Time to start getting back to normal
As we celebrated the kickoff holiday of the summer last weekend, the first day of June next week will be another date when life, hopefully, returns to more normalcy after the coronavirus has affected nearly every thing we do.
June 1 is the date when Nebraska Gov. Pete Ricketts will ease a number of state restrictions put in place earlier this year as COVID-19 began to mount. Just some of the return to a semblance of normalcy that can happen June 1 will see baseball/softball practices begin (with games starting June 18), weight rooms back open, rodeos back in the arena, bars serving again, movie theatres, libraries and pools reopening, while the “gathering” number increases from 10 to 25.
There are crowd restrictions and other guidelines that go along with some of the reopenings listed above, but it’s a good sign that life may be looking a bit more familiar in the coming weeks.
The Imperial city council voted earlier this month to allow some baseball and softball teams to organize, and will be addressing the Governor’s June 1 Direct Health Measure (DHM) this Monday night at its Zoom meeting. No city facilities will be reopened until after the council meeting Monday, which happens to also fall on June 1.
Let’s hope the council members support at least some of the recommended reopenings. Imperial playground equipment remains off limits with caution tape around it, even as a CDC report last week says coronavirus “does not spread easily” via contaminated surfaces.
It’s time to get back to some normalcy. Don’t forget the benefits health professionals highlight that come from being outdoors. I believe Imperial residents are responsible in taking the necessary precautions to keep themselves, their families and others safe.
On another front, it’s been disheartening to read the accounts from other states that continue to restrict the reopening of churches—and are specific about that one institution. As of last week, some officials in other states still have these orders in place. Some church doors were locked preventing people from going in even for personal prayer.

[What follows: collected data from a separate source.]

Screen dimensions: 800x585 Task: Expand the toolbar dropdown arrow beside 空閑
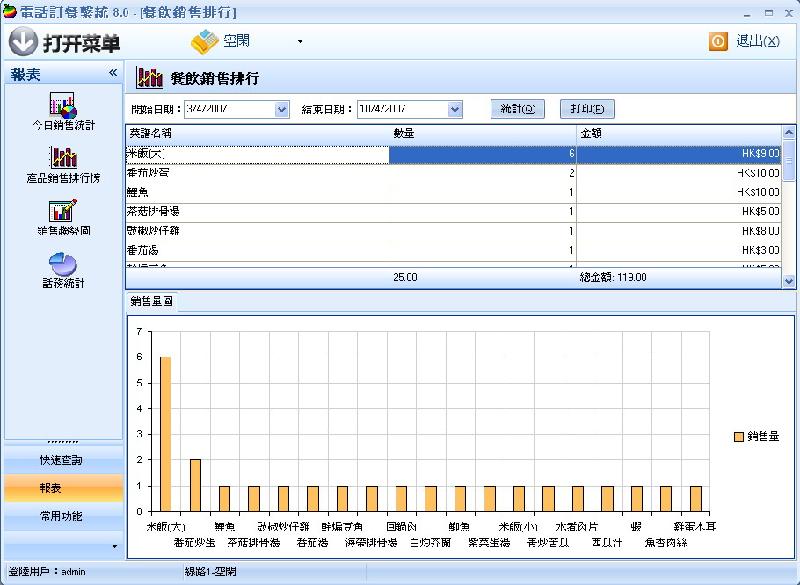(299, 42)
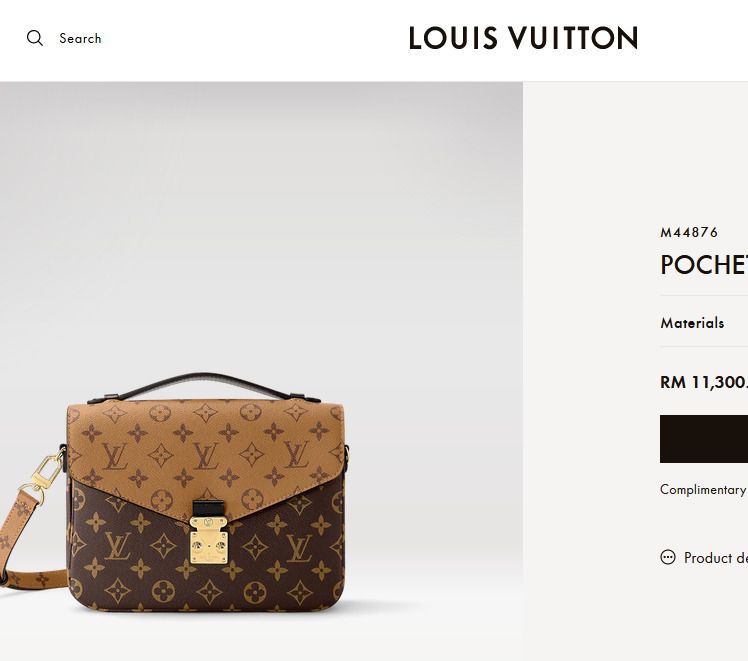This screenshot has width=748, height=661.
Task: Open the Product details link text
Action: pyautogui.click(x=716, y=558)
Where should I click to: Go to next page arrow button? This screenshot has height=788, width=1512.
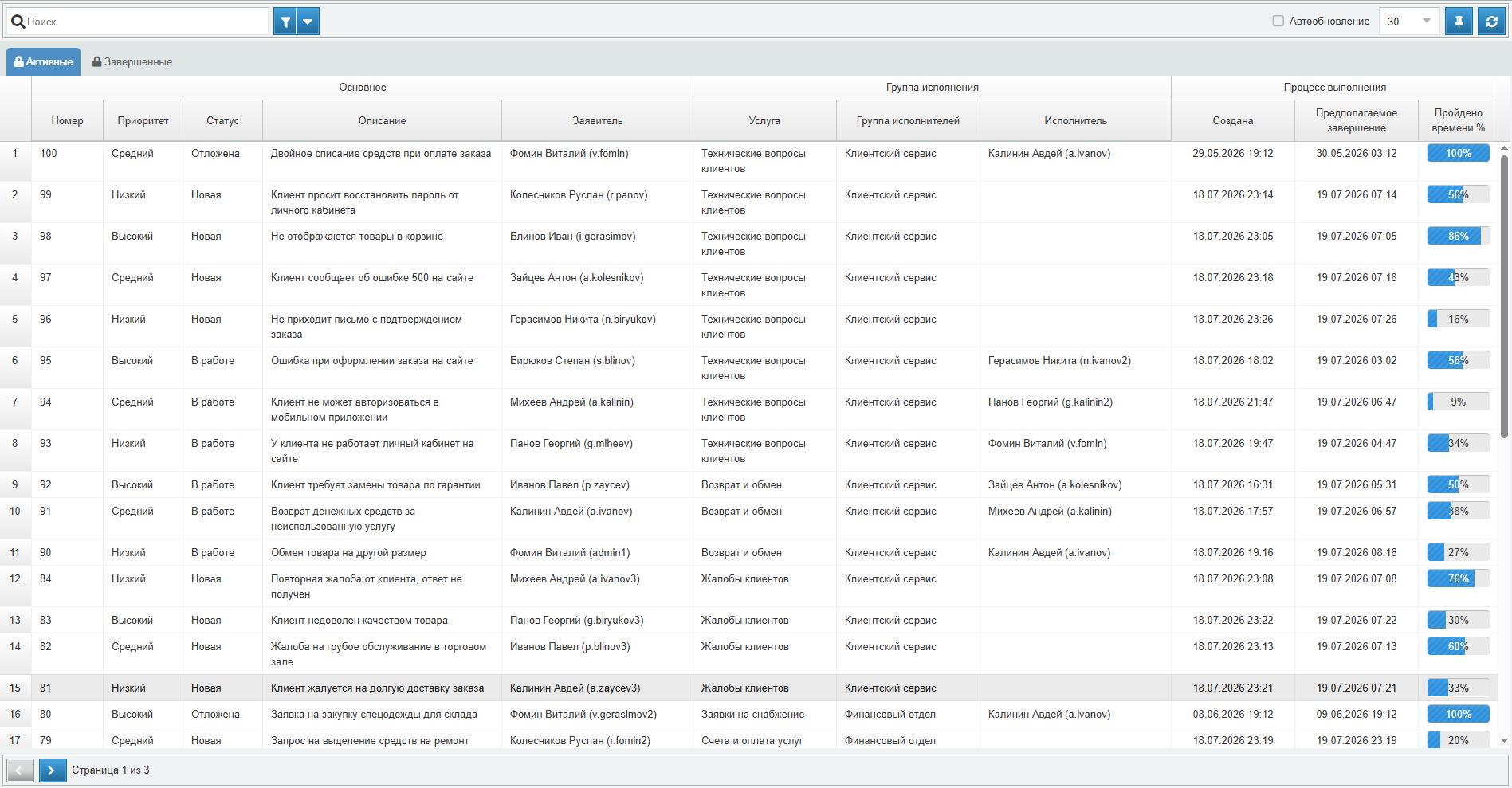[53, 770]
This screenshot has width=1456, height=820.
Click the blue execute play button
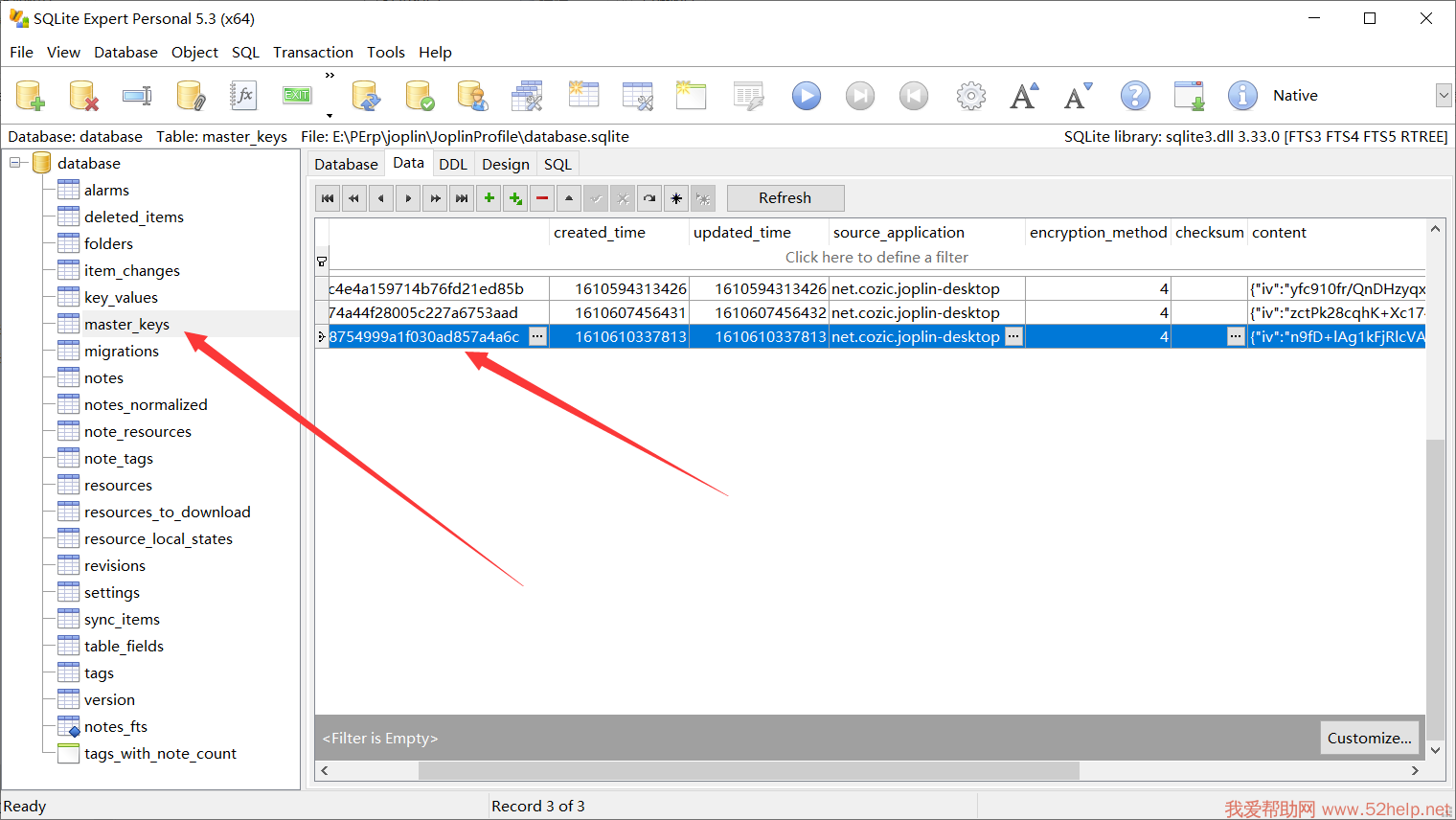pyautogui.click(x=806, y=96)
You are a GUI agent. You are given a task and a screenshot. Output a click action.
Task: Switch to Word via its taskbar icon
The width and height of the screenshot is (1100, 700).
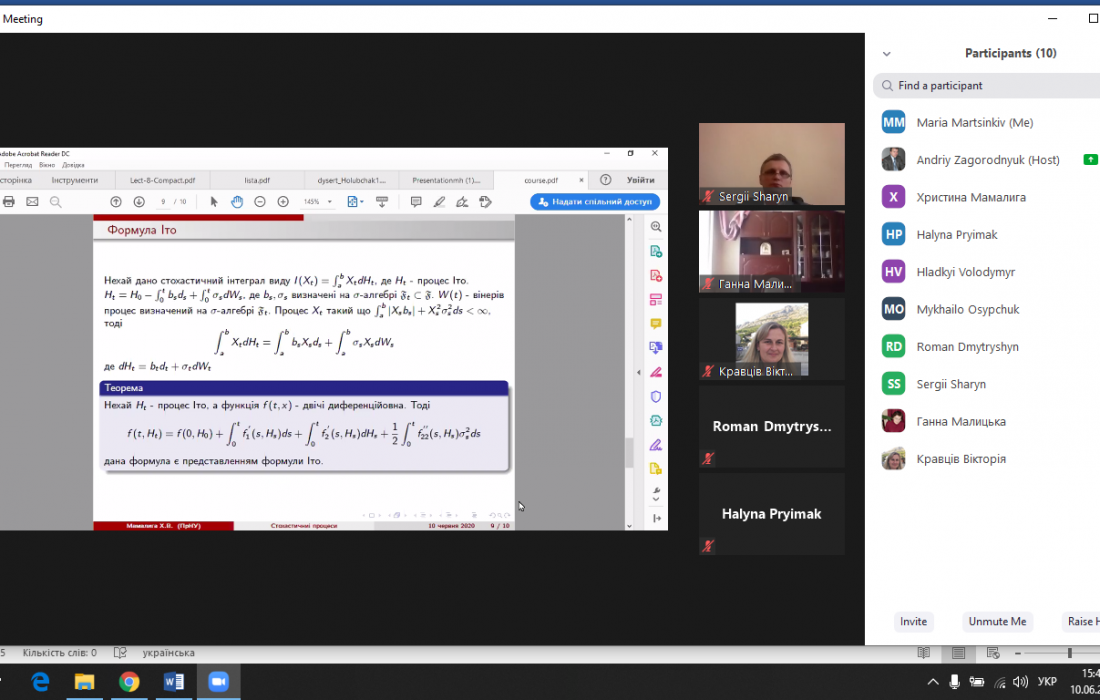[x=173, y=681]
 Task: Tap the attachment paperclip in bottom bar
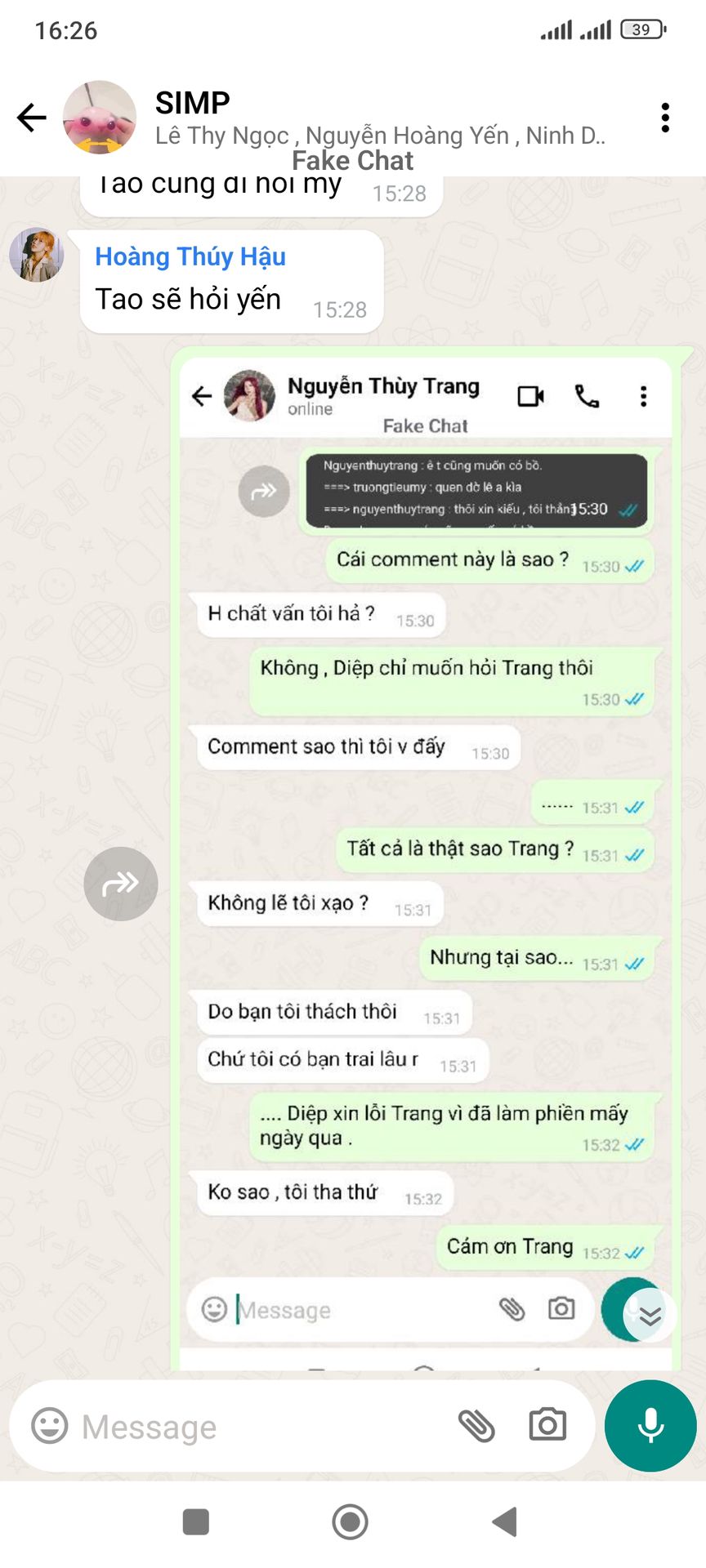(x=476, y=1426)
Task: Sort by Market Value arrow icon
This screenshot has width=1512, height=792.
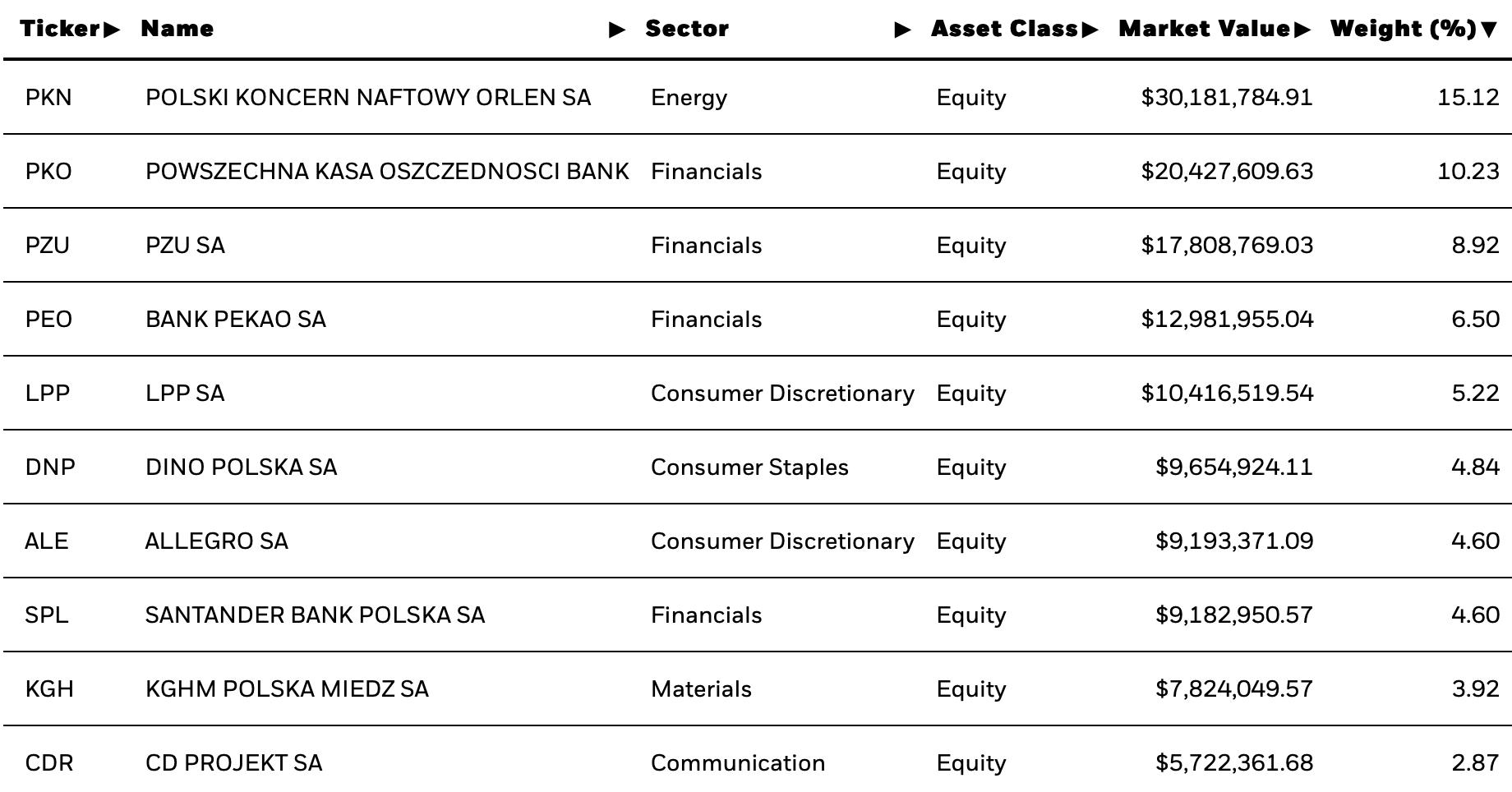Action: (x=1302, y=30)
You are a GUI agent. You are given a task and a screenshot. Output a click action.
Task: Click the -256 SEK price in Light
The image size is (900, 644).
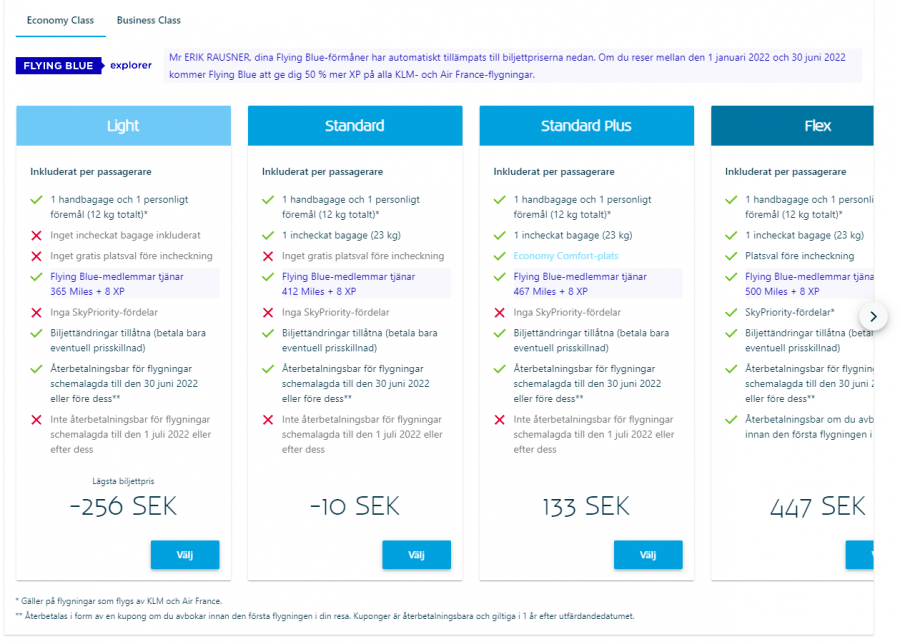pyautogui.click(x=123, y=506)
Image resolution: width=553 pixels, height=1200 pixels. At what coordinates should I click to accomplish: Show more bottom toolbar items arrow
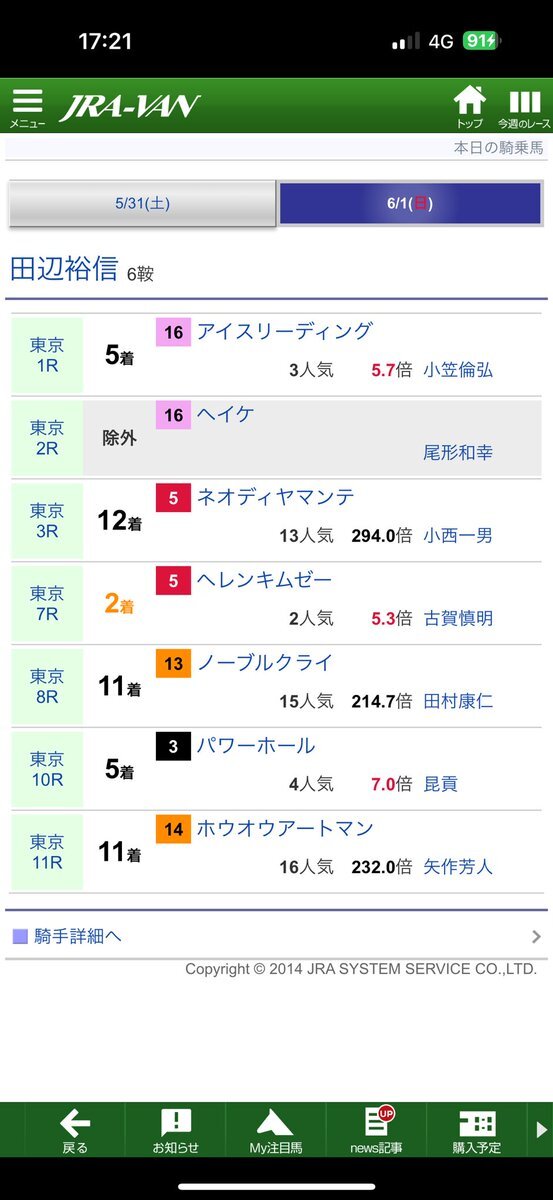coord(542,1129)
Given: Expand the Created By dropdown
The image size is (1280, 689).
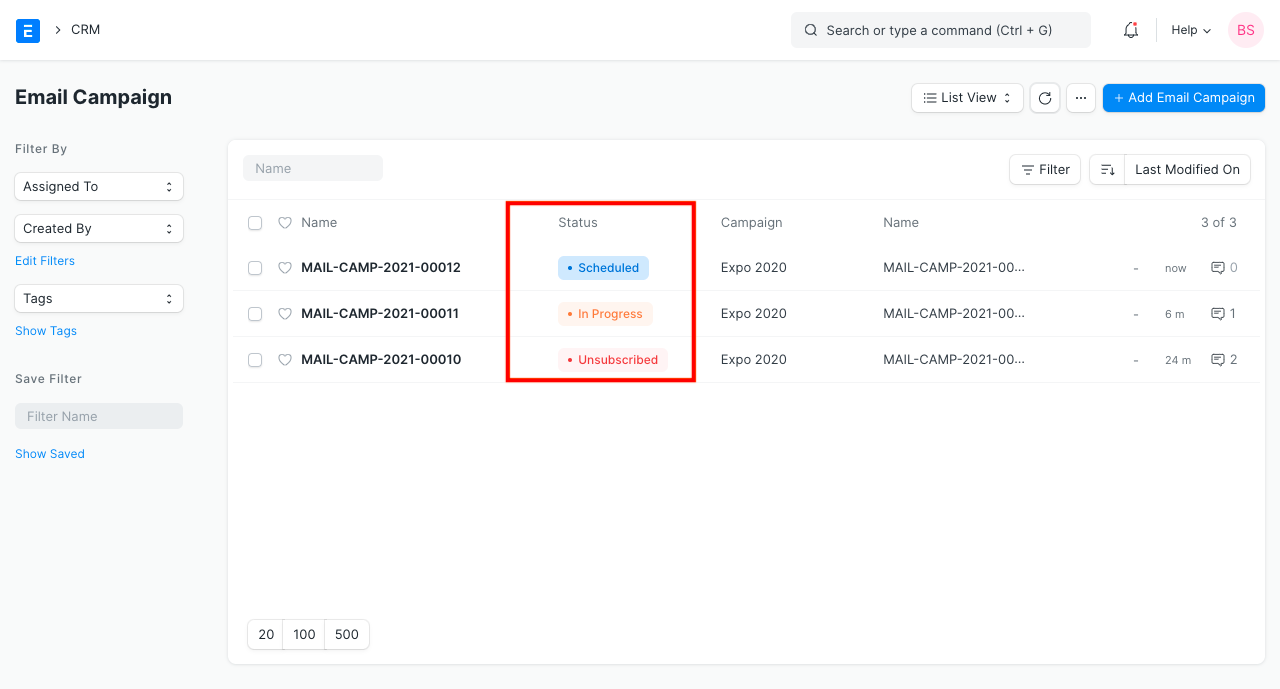Looking at the screenshot, I should (x=98, y=228).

I still haven’t seen a good answer for the church closings in these other states, either. Meanwhile, the big box stores down the street remain open with hundreds of customers in and out. No one is saying people “have” to go to church, but there are many who want to. As I wrote in an earlier column here, this is a time for more prayer, not less. Some of us prefer attending church rather than streaming a service online.
Despite all that, it’s also good to see those orders on churches being challenged in court. It appears some in “power” have forgotten the First Amendment.
Thankfully, in Nebraska, churches were never locked. We have been able to make our own choices at least on that First Amendment right.